In front of her, but already in the street, the avocado master stands. A man in his fifties with a straw hat and a gray shirt, open enough for us to see the shape of his belly button. He has the ability to sell avocados that look beautiful on the outside but are rotting on the inside. Every single one of them. Like many of us at our worst. He and the salad lady talk all morning. Since I’ve been in quarantine and nothing has been happening in my life, I’m inspired by the gossipy neighbor to dare to say that they are lovers. Or maybe she uses him to make one of the butchers jealous, the one she might actually have or want to have a relationship with. In that corner, among the metallic smell of blood, the utensils used to murder the skinny pigs, the damaged avocados, the dry eyes of dead cows in the dirty display case, and the love trio with the butchers, this woman is unaware that she is the protagonist of the most dramatic scene in the whole neighborhood.
Finally, there are the bakers, the beauty queens of the neighborhood. First, there’s the matron who carries the wad of bills in her apron, her voice emanating a sweetness that does not match her face. She seems to have an unbreakable character. She’s the mother of queens. We don’t know if there are three or four yet. They seem to be interchangeable in behavior and looks. Half the neighborhood secretly plans their imaginary wedding with any one of them, and I include myself on that list. The truth is that they’re very pretty, they always have hot bread, and at any time of the day, they are smiling. Not a smile of cordiality or of work well done, but rather a smile of love, of dedication, of a commitment that is above all else.

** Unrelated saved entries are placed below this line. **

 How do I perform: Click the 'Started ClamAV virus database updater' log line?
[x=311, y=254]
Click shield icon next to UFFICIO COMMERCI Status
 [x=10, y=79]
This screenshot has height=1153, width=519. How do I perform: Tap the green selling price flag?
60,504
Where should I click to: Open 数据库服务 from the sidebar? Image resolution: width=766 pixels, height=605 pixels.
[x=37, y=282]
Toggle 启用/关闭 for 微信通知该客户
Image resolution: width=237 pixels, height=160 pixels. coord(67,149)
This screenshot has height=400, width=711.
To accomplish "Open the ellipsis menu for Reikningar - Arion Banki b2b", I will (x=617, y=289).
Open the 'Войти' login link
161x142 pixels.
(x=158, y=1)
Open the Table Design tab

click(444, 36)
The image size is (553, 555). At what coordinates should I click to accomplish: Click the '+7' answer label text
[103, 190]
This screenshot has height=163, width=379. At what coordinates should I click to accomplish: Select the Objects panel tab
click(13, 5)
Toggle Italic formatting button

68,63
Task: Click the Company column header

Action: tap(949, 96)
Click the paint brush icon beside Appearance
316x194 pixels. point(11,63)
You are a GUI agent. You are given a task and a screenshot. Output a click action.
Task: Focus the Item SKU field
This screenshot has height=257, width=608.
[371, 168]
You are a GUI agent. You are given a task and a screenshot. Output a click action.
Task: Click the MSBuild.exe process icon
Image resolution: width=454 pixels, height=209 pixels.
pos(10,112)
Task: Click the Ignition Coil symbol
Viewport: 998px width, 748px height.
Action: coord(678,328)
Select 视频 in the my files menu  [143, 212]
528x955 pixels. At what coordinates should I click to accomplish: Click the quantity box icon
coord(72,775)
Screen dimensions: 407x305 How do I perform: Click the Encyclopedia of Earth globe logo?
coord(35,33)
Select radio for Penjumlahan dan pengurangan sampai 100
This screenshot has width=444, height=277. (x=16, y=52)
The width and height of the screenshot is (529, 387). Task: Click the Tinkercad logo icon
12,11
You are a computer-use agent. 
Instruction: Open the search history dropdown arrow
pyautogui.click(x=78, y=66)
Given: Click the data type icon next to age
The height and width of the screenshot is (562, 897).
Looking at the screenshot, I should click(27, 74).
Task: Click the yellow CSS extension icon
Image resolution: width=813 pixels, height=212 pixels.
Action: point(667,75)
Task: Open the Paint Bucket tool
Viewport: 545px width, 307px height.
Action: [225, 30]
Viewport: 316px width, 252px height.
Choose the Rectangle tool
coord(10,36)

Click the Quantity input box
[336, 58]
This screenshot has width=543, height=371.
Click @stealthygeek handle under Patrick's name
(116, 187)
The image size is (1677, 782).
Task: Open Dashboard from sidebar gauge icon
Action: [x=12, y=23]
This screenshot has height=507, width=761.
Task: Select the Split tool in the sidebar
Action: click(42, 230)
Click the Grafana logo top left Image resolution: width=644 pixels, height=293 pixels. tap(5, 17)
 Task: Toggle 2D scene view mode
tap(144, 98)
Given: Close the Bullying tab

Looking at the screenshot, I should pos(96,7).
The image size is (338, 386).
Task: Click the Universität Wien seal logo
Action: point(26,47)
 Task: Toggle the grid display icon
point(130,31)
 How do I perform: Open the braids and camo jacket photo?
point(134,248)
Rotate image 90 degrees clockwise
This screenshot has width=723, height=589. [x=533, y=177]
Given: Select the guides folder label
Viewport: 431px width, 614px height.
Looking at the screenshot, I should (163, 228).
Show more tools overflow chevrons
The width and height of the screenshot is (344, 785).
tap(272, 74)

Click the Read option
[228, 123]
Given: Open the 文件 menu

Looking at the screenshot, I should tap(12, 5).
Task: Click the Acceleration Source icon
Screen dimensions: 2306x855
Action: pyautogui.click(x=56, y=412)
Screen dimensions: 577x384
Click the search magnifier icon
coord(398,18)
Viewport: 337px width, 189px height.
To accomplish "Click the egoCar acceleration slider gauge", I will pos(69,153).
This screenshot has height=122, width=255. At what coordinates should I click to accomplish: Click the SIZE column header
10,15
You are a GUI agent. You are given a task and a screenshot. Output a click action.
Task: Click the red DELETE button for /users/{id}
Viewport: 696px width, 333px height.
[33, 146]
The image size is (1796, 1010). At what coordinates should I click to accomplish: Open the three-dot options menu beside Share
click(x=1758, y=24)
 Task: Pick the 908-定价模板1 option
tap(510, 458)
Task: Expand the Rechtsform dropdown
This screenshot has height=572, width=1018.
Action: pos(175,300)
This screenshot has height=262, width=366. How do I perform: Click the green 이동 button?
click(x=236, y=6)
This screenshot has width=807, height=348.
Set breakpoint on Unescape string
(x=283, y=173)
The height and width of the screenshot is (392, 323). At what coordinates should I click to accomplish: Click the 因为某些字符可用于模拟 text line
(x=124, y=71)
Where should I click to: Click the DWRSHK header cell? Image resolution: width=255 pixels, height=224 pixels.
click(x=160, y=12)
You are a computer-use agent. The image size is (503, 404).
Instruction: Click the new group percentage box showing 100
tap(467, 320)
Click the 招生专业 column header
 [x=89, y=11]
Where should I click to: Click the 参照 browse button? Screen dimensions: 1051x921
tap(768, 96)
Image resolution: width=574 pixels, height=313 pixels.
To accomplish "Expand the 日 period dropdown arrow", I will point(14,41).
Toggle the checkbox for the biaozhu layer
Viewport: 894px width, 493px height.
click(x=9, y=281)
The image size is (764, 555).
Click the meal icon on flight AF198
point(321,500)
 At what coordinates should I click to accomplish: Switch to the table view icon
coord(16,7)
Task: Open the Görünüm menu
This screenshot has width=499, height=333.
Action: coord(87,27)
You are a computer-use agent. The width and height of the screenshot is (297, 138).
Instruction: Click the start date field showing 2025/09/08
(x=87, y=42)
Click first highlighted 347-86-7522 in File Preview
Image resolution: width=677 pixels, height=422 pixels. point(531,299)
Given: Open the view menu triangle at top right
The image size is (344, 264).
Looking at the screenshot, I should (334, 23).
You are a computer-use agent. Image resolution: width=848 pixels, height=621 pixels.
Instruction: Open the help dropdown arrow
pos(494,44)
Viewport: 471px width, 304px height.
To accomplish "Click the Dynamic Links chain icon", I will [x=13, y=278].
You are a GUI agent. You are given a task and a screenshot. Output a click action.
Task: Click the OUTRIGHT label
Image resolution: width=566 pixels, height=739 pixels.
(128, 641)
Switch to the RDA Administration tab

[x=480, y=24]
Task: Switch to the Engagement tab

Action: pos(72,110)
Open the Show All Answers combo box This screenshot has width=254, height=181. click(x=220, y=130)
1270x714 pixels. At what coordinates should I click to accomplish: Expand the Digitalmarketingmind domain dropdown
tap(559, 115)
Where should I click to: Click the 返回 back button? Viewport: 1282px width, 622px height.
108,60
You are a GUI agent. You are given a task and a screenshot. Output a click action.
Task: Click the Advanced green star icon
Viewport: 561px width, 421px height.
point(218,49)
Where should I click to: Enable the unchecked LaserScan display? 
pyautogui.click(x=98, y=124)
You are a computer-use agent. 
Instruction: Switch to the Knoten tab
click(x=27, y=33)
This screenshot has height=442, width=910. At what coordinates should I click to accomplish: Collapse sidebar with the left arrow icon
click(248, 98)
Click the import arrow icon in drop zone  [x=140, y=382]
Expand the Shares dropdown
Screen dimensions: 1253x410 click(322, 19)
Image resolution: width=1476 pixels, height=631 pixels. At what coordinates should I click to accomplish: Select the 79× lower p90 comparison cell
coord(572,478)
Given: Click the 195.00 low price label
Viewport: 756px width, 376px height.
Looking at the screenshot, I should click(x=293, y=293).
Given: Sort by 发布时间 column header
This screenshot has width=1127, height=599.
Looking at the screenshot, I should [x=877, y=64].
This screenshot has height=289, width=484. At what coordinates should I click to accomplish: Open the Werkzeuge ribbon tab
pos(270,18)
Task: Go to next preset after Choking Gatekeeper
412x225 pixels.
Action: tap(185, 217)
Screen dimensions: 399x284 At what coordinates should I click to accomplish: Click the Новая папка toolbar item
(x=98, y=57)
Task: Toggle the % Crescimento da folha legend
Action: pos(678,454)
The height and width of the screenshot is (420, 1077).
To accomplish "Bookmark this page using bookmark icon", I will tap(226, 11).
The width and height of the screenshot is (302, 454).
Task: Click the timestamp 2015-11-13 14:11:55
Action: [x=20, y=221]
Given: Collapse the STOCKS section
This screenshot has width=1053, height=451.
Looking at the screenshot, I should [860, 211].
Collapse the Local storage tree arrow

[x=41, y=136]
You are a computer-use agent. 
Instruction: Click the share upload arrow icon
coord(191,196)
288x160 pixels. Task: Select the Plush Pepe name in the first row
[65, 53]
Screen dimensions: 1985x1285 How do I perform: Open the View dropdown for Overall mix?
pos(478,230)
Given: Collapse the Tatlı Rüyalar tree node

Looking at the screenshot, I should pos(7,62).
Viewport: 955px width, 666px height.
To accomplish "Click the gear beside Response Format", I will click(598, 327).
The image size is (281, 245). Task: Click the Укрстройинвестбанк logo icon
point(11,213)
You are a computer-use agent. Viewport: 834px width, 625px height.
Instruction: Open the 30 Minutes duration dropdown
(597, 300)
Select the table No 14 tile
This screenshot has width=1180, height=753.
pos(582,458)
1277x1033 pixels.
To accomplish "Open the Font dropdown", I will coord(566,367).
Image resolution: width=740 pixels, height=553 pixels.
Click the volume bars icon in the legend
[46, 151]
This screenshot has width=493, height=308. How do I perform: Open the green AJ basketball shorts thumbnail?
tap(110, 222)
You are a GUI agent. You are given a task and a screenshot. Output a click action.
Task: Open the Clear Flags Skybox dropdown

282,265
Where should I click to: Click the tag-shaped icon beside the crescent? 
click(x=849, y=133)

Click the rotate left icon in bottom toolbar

The bakery is always full for obvious reasons, although I get a strong feeling that they never close. I arrived late at night in a taxi once, barely conscious, and the bakery was still open. I’m almost certain that none of them are from this world or that they’re always smiling because the air in the ovens leaves them in a trance from the beyond. It’s contagious, no wonder the whole neighborhood loves them. They should set up their own psychological office where the four of them get together in each session to listen to your problems while they offer you hot bread and smiles.
The omnipresent neighbor, the salad commander, and the bakers. They could dominate the whole world if they wanted to. Maybe they already do.
I don’t think any of them know my name or that I secretly observe them and use them as inspiration for my writing evenings. If they knew, they wouldn’t smile at me as warmly as they do. The gossipy neighbor would have already told the whole neighborhood. The one with the salads would join the lord of the avocados to only sell me bruised produce. The bakers would never smile at me again, and that would hurt me more than the rest.
These neighborhood women owners and ladies of the world, wise and beautiful, whose daily behavior has begun to turn around my anxiety to write about them. If you understand the motivations of the heart and the disorder of obsessive love, you will know that it’s me who returns to them and who secretly seeks them out just to know that they are still there. Because they are an insufferable blow of inspiration.